Mussels are very quick to cook. Just steam or boil them for only two to three minutes to ensure the flesh is tender. Once they open, they are cooked. Throw away any that remain closed after cooking—they are doubly dead. Mussels are delicious when cooked properly.

Preparation
Once you have submerged your mussels to check for the dead ones, give them a good scrub with a nailbrush.

De-bearding
Hold the mussel firmly in one hand. With the other, use a knife that won’t cut through the beard, but rather pull the beard with the edge of the knife. You want to pull it from the inside, so don’t cut it off.

SALMON: Pink is Best

Usually people who don’t even like fish enjoy salmon. It’s firm enough to grill, can be cooked in many different ways, and doesn’t dry out as easily as many other fish. It comes fresh, frozen, smoked, and canned. Two very popular preparation methods are hot or cold smoked salmon and sashimi. 
Wild salmon is a rich and natural source of omega-3, essential for brain development and function. It also assists in the prevention of heart disease, high blood pressure, arthritis and depression. Salmon has protein and vitamins A, B and D, as well as a range of minerals vital to a balanced and healthy diet. And it tastes good.

Preparation
Try to buy a whole salmon side or fillet that is from the thickest part of the fish. Skin the salmon and remove the bones before cooking. This is easily done. When removing the bones, pull them out one at a time going with the grain of the fish.

Skinning
To skin a salmon, place the fish skin side down on a plastic board, and use a sharp knife. Hold the fish down with one hand, angle the knife slightly downward and keep as close as possible to the skin. With a gentle cutting action, move the knife across the fillet. This will separate the skin from the fish. If this is more intimate than you wish to get with the salmon, simply ask your fishmonger to remove the skin.

SCALLOPS: Delicate and Colourful

Shucked scallops can be refrigerated for up to two days. They can be cooked any way you like. Try poaching, baking or flash-frying them. The most important thing is that you cook them quickly in order to maintain their delicate texture. Don’t drown them in too much butter or oil. Let their natural sweet flavour do all the talking. You’ll know a scallop is cooked when it becomes opaque. Take them out of the pan when the middle is still slightly translucent. Press them with your thumb and if they don’t spring back, they’re overcooked. Serve scallops immediately. They start to become rubbery if you let them sit for too long.

Buying
Always go for fresh scallops. If you have to get them frozen look out for ‘IQF’ (individually quick frozen) printed on the packaging. This means they were flash frozen on the boat as soon as caught.
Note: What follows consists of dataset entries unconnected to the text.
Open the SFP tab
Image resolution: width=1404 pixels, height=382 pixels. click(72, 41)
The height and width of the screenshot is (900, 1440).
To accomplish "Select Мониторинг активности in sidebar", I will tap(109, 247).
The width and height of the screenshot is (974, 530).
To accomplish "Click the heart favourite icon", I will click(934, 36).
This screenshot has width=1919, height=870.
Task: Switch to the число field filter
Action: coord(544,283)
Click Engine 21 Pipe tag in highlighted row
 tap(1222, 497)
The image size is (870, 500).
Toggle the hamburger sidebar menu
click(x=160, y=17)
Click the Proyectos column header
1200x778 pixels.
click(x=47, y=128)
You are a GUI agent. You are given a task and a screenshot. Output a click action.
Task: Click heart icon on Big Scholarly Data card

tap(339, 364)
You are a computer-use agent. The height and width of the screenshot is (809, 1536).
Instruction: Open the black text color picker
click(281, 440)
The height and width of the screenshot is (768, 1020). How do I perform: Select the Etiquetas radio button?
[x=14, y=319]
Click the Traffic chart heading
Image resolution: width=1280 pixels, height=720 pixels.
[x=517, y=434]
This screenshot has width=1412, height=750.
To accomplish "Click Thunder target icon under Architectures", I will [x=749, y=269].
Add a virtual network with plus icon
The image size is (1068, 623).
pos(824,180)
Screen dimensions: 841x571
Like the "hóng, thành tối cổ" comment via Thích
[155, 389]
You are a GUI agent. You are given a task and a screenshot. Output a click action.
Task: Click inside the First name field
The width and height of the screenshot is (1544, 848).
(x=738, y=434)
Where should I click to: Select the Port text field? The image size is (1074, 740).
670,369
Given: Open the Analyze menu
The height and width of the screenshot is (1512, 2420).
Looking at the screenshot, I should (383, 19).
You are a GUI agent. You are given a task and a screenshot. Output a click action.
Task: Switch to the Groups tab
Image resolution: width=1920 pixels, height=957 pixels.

Thaw frozen scallops overnight in the fridge or let them defrost at room temperature, never microwave them.

Beware
Avoid wet-packed scallops as these have been soaked in a phosphate solution that makes them absorb water. When you cook them the excess water drains out and makes a mess in the pan. The phosphate also has a soapy flavour. Look out for dry-packed scallops, but if you can find only the wet-packed variety, you’ll need to rinse them thoroughly and let them drain properly. Once that’s done, pat them dry with a paper towel and season with salt.